Rhymes for Young Ghouls is the kind of movie that gets me excited, for both Canadian and, specifically, Native (Aboriginal, First Nations, Indian, whatever term is currently deemed the most acceptable) filmmaking. For years, probably wrongly but nonetheless truthfully, I've lamented the lack of gutsy Canadian cinema that makes it to theatres, and have resented the lack of recognition Native media receives. Jeff Barnaby's film is an antidote for both cinephiliac ailments. While the ultimate success of his grindhouse-y residential school revenge flick remains to be seen, the buzz it's stirring and the talent it displays are heartening indeed. Ghouls is startling, sobering, and still, ultimately, really fucking cool--glorifying Native stereotypes (drinking, swearing, rough and tumbling) while simultaneously exposing the humiliating ghettoization that often comes with living on a reservation and existing within crippling limitations.

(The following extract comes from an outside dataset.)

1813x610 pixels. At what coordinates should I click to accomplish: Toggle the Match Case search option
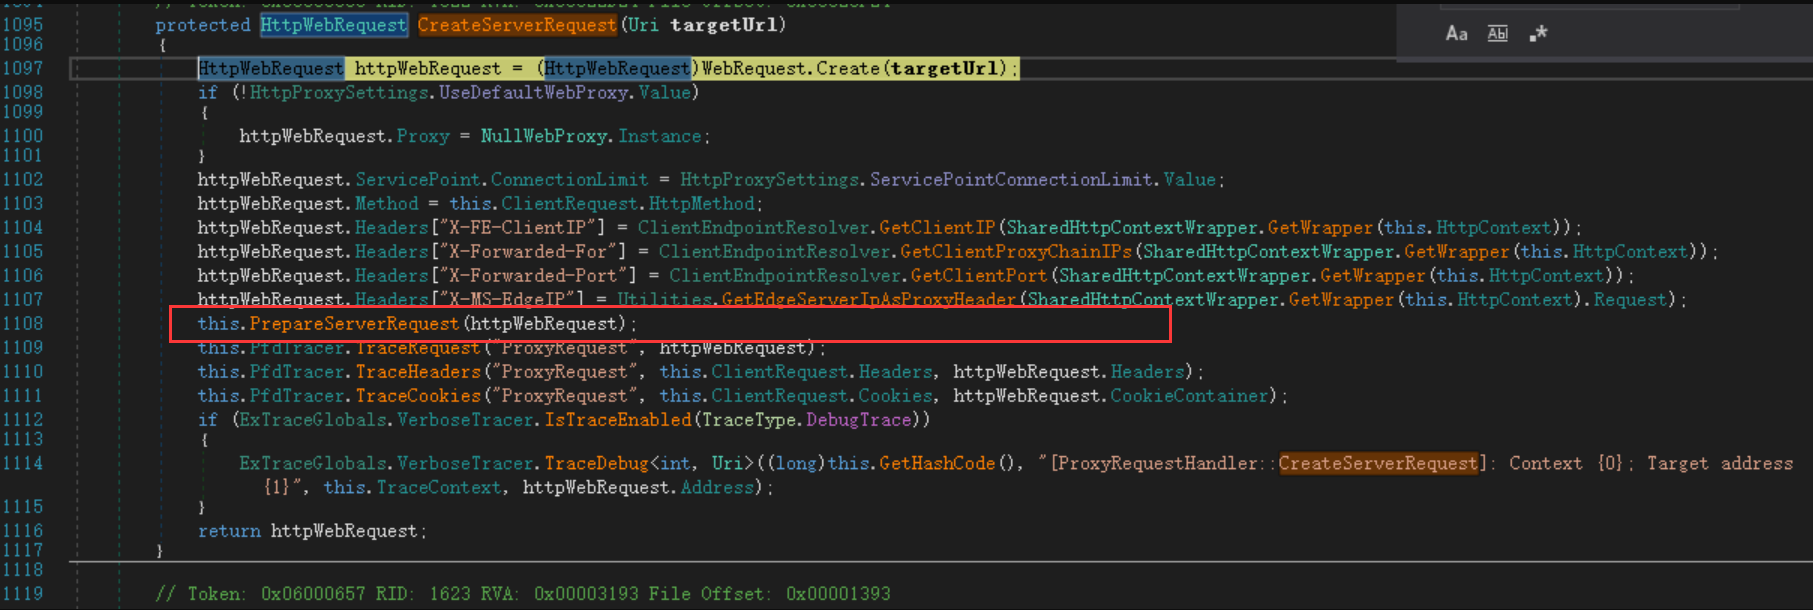pyautogui.click(x=1456, y=34)
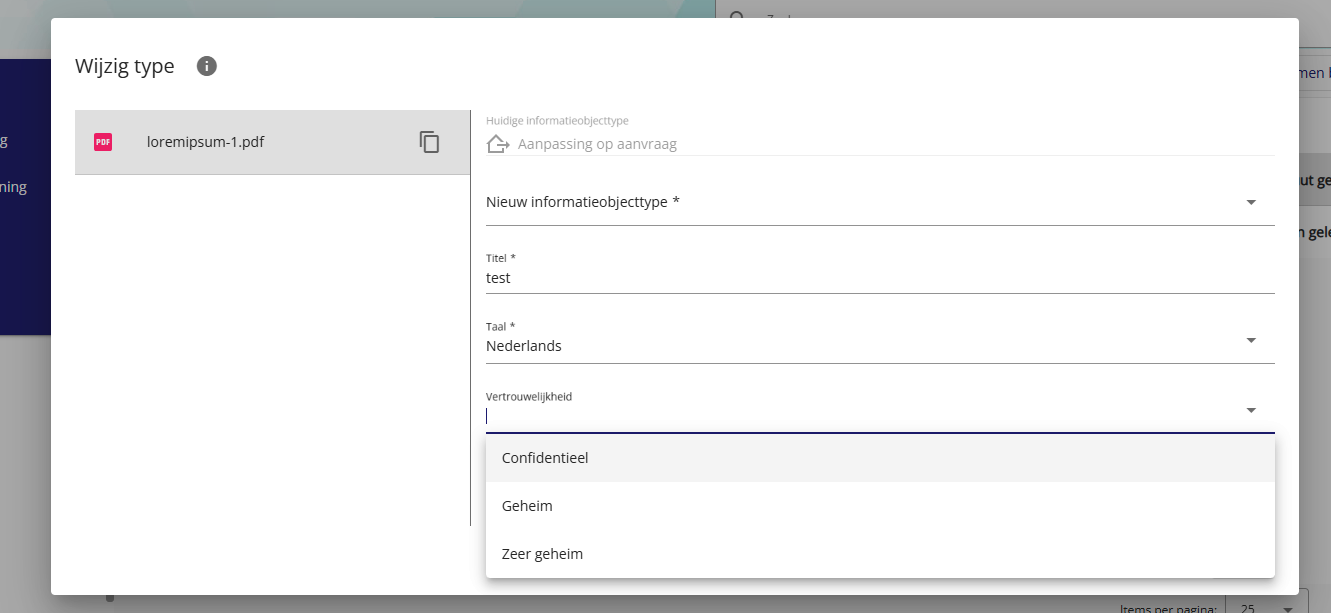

I haven't seen recent critical sensations Attenberg nor Dogtooth, but their reception prompted me to see Alexandros Avranas' Miss Violence, as Greece seems to be a recent hotbed for important indies. Concerning the deeply ingrained familial abuse suffered through generations, at the hands of a disturbingly nebbish and nondescript patriarch, the film is provocative to say the least. By default, the subject matter renders the film hard to deal with and keeps it at arm's length, an unsettling swamp of implications and graphic depictions. Avranas shoots the family's flat with a strange hesitation, with shots often lingering moments before or after action occurs in the frame. In addition, the colours are drab and the settings intentionally unremarkable--no relief is offered in the form aesthetic beauty or distracting spectacle. In the end, while the subject matter leaves me inclined to rate the film negatively, I have to respect the commitment to bland normalcy that, as we come to realize, conceals a horrific secret. There is nothing to enjoy in Miss Violence, and (thankfully) the family's suffering is never made to feel pleasurable on any sensory level. This, coupled with the squirm-inducing performances, makes the film an extremely unpleasant but oddly admirable exercise, rather than the wallowing piece of snuff it may have been.